How would do manage over 10,000 citations in synch across users in different time zones?

I have been an EndNote freak for years and recently, Zotero. In conducting a systematic review of a sort, what citation management tools or best practices do you follow? What has worked best for you in keeping tabs along the process? Would you recommend LLMs for titles and abstracts screening, data extraction? How do LLMs compare with the human intervention in making judgement on articles objectively, given the eligibility criteria? HELP ME!!!

2 Likes

i’m a sucker for mendeley for reference software… i appreciate that you can add papers easily and use it on different computers with your log in and all. zotero has the google drive plug in though, so that’s a big appeal but i haven’t been able to convince myself to make the switch because i’m a weirdo who struggles with change…

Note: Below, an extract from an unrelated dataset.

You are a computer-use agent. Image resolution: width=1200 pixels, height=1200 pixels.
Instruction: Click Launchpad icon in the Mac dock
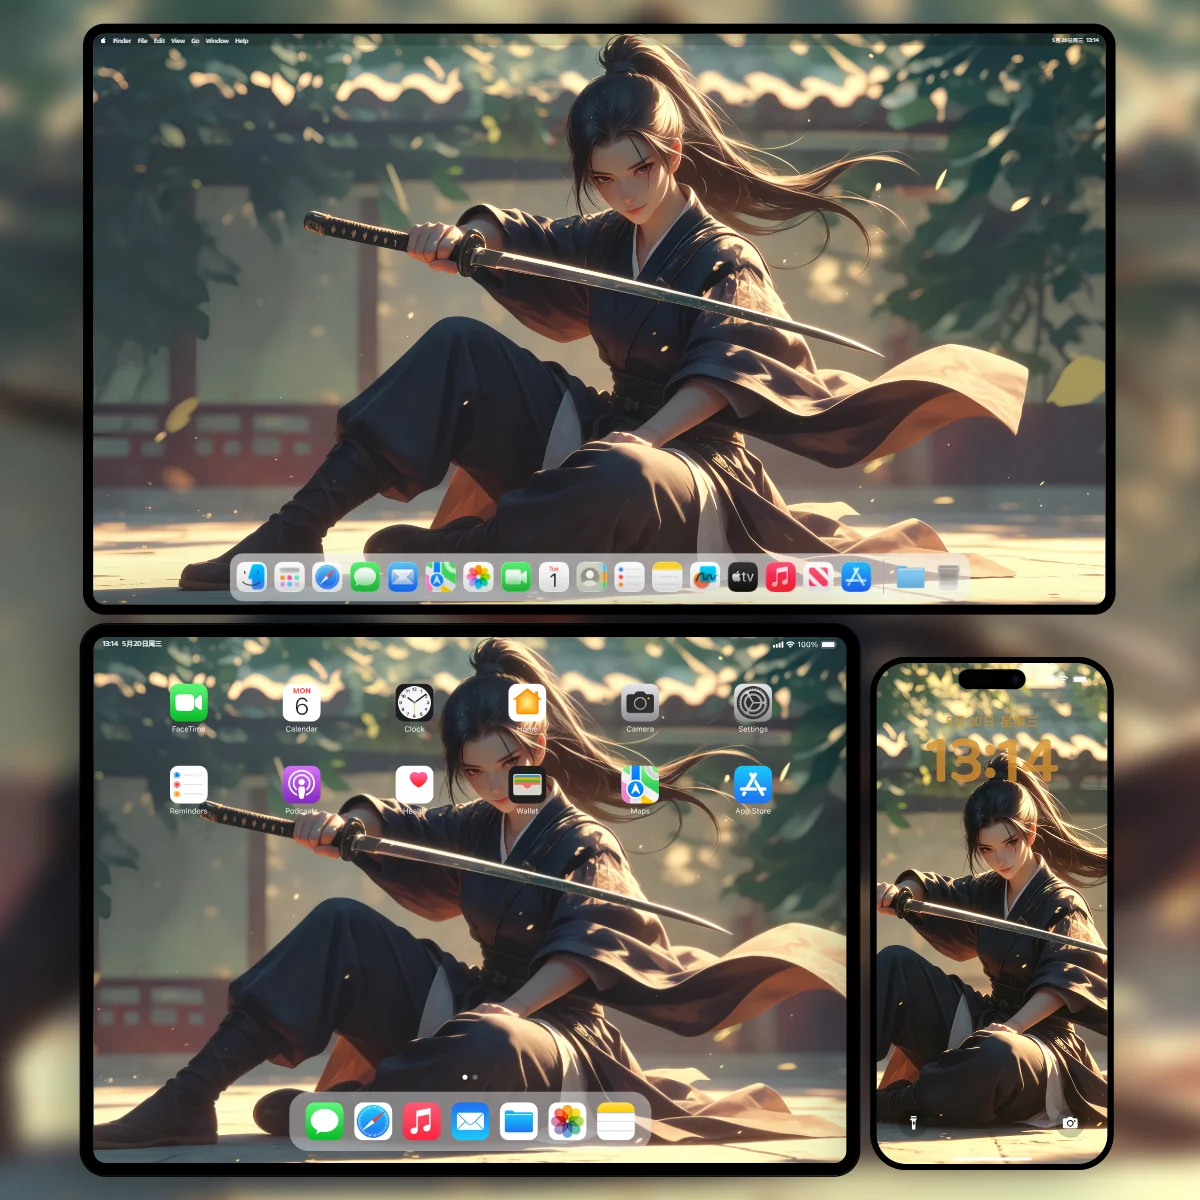[290, 577]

for systematic reviews, i’ve used rayyan and now i’m using covidence. if anyone in your review team has the institution paying for covidence, it’s pretty nice so far. it’s not free for most features though, but you only need one person to have the paid version, and then you can invite others without having them pay. although it absolutely takes a lot of time, i find the title/abstract screening phase to be a fabulous excuse for you to read so many articles actually. so i like the human aspect of it, haven’t attempted to do it with LLM at all and haven’t seen pubs using LLM for systematic review yet, but that may be a me problem

2 Likes

I generally use DistillerSR but it’s really expensive. Covidence is probably the best alternative for managing multiple reviewers. I’ve seen demos of other lit review management tools (Moara, Sysrev, etc.) that incorporate LLMs but haven’t used them.

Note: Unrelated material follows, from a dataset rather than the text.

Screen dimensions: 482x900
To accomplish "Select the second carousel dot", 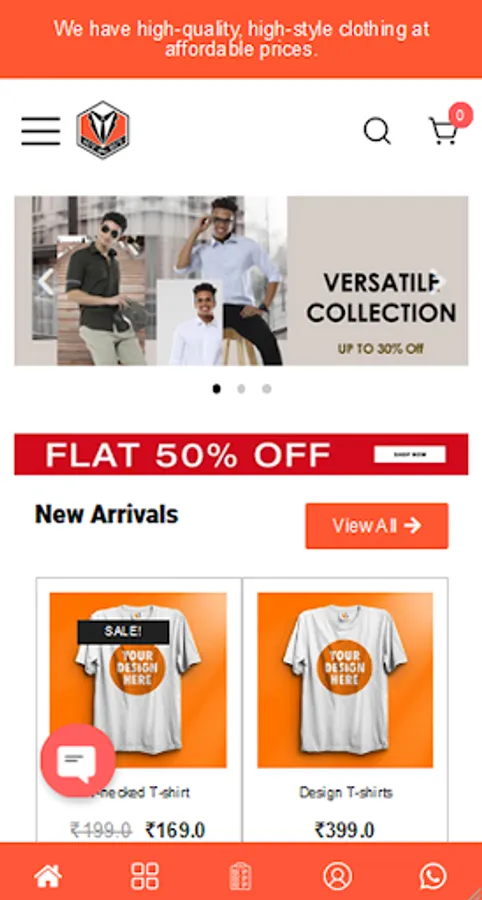I will pos(241,389).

As far as where LLMs are for screening and extraction, I would say they are pretty good at screening if you give them the right prompts and good inclusion/exclusion criteria. You’ll need to do some calibration on a sample but once you’re satisfied with that the results can be as good as human-only. Data extraction is a lot more iffy at this point, but it depends on what elements you’re looking for. See https://effectivehealthcare.ahrq.gov/products/machine-learning-tools/white-paper

4 Likes

Thanks for your input, @ecebayram. I like that I’ll get to read 10 papers in an hour :grinning_face: .

1 Like

Now that I have Covidence mentioned twice, I can only dive into it. Thanks for sharing your thoughts!